Semantic interfaces

Graphical applications tend to focus on concrete representations of their user interfaces, restricting accessibility, extensibility, and interoperability, while GUI toolkits make even that rather hard to do well (see "Cross-platform GUI Toolkit Trainwreck", "Gui development is broken", as well as GTK, Pongo, xlib, Xft, FreeType, HarfBuzz, "State of Text Rendering (2012)"). Some people stick to unixy tools, which reduce everything to text streams, but it's still much better in those aspects; others abuse web technologies or Emacs, which allow for different kinds of compromises; yet others experiment with semantic and/or declarative interfaces, about which this note is.

Approaches

The general approach is to describe both input and output in a way that leaves some freedom to implementations – that is, focusing on semantics, or on the model, possibly providing some hints for concrete interfaces. Examples of those, as well as of related or potentially useful for it technologies, are below.

HTML
While it's a rather bad example in how it is used in practice, and rather restrictive by design, HTML tries to rely on semantic markup, can be accompanied by RDFa, and CSS can be seen as a representation recommendation. And it's the most widely used one.
XMPP Data Forms
XForms
Form descriptions targeting thin clients.
Fresnel
An RDF display vocabulary, which provides hints on how to present RDF data.
Semantic forms
RDF-based form generators.
Plain RDF
Other combinations of XML, XSLT, RDF, CSS
Generic RDF browsers and editors can be used as well, XML with associated XSLT can suggest representations.
SCXML
A generic FSM description language, apparently intended for voice interfaces. Seems handy, though those can be embedded into types/propositions as well (e.g., Idris ST).
Declarative GUI libraries
There is a variety of libraries that try to achieve usable declarative GUIs. A recent paper on the topic is Declarative GUIs: Simple, Consistent, and Verified, which also focuses on state machines and relies on dependent types, and there's more in the "Related Work" section. Being libraries, usually they are language-dependent, but they still seem nicer than more common approaches. Common GUI libraries, such as GTK, also support XML-based UI definitions (e.g., GtkBuilder).
swagger2 with Swagger UI (and perhaps servant-swagger)
Coalpit
Python Fire
Haskell (and Python; didn't check it, but looks similar) packages generating interfaces out of types: JSON with OpenAPI in case of Swagger, command-line options and DSV with usage strings in case of Coalpit. These allow to easily expose complex structures (and functions operating on those) to other programs and users, and can potentially be extended to use RDF, presentation hints, and so on, and would get considerably more descriptive with dependent types.
My toy/prototype project
Doesn't even have a proper name, but still serves as an example: semantic and textual UI descriptions are read as input and rendered, user actions produce output.
DBMS interfaces
While most of the web applications seem to be little more than eye-candy and restrictive interfaces to databases, and there are generic interfaces to those, perhaps this is worth mentioning. Those are primarily about storage and retrieval, but business logic can be implemented in a DBMS as well.
Sequent calculus
Other proof calculi
A handy way to deal with propositions in general, and may be useful for zooming user interfaces.

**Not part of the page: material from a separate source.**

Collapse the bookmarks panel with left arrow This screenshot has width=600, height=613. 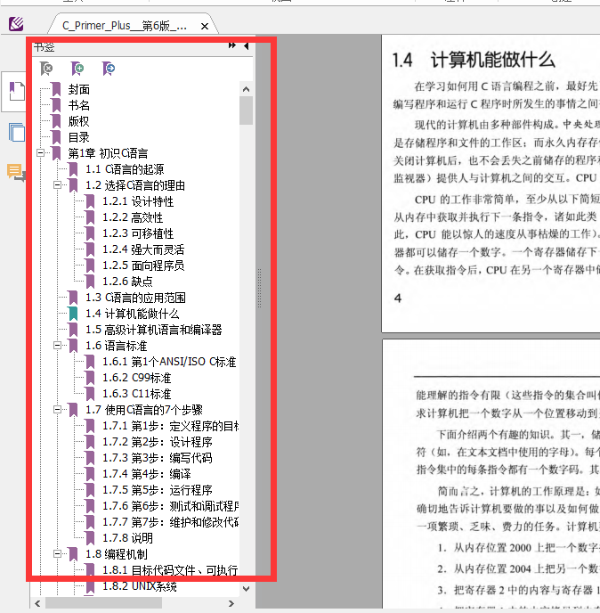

The mentioned projects can be grouped into those focusing on fuzzy description logic, on intuitionistic logic, and the less generic, extensible, and/or semantic ones, which don't focus on a formal logic. Unsurprisingly, propositions are helpful to carry semantics.

An interface outline

Aiming exchange of propositions in different kinds of logic, perhaps UI should mostly deal with sequent calculus, while the program it communicates with would handle inference rules, read user-composed sequents, compose new ones. A loose analogy can be made with sequent calculus corresponding to a terminal, logic – to a shell, program – to streams of propositions (though probably in most cases it would be more handy to define custom inference rules in a program itself, perhaps plugging some kind of logic as a library), escape sequences – to rendering hints.

There are nice opportunities for UI zomming with sequent calculus or other proof calculi, and the system may be rather simple/minimal and generic with it. But a bit of experimentation is needed to see how usable it would be, and it may be just a fun thing to play with.